▸ **TASK BRIEF**:
Would you copy the lines from the one containing "Where should I" through the one containing "pyautogui.click(x=196, y=86)", both included, and leave the pictures out of your answer?

▸ **DATA FOR THIS TASK**:

--- START ---

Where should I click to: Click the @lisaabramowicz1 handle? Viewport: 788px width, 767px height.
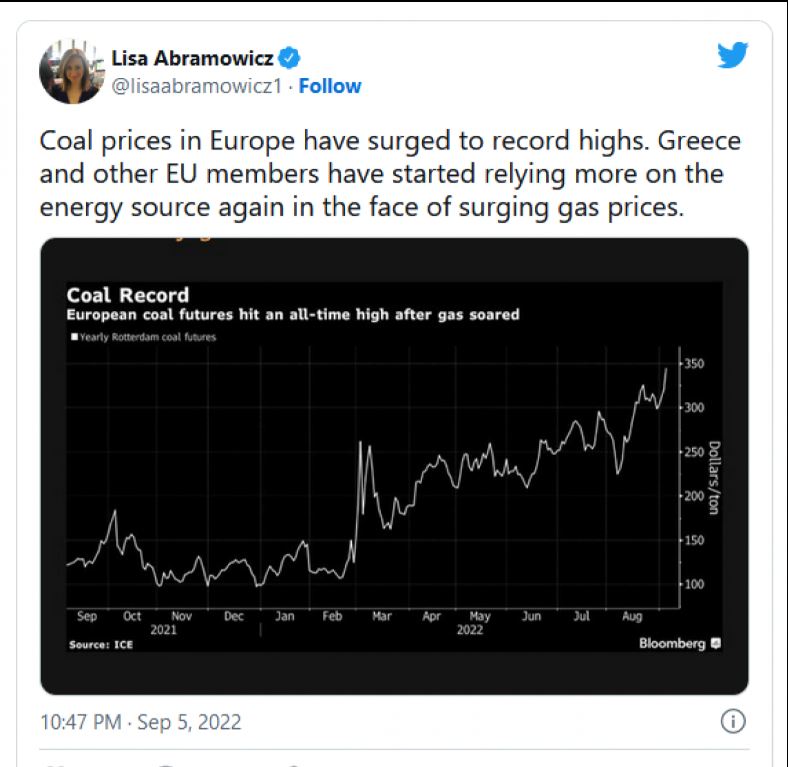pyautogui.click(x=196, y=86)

--- END ---
--- START ---

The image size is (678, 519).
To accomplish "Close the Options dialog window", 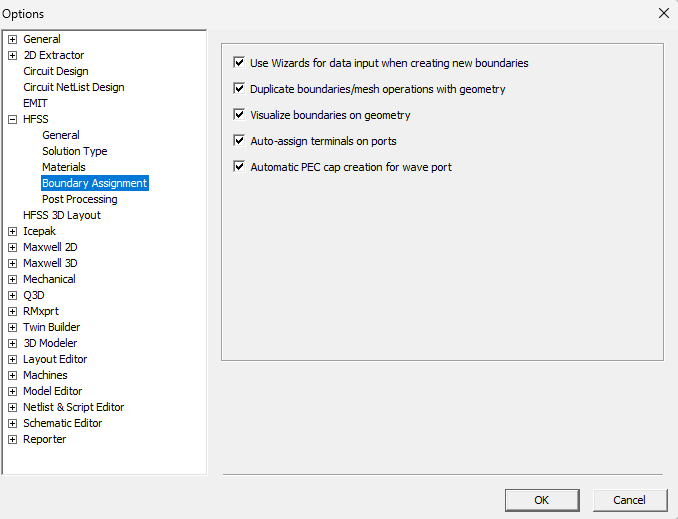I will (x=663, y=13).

--- END ---
--- START ---

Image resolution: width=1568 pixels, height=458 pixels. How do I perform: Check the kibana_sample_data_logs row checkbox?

--- END ---

▸ **SOLUTION TO THIS PROBLEM**:
Where should I click to: Click the @lisaabramowicz1 handle? Viewport: 788px width, 767px height.
pyautogui.click(x=196, y=86)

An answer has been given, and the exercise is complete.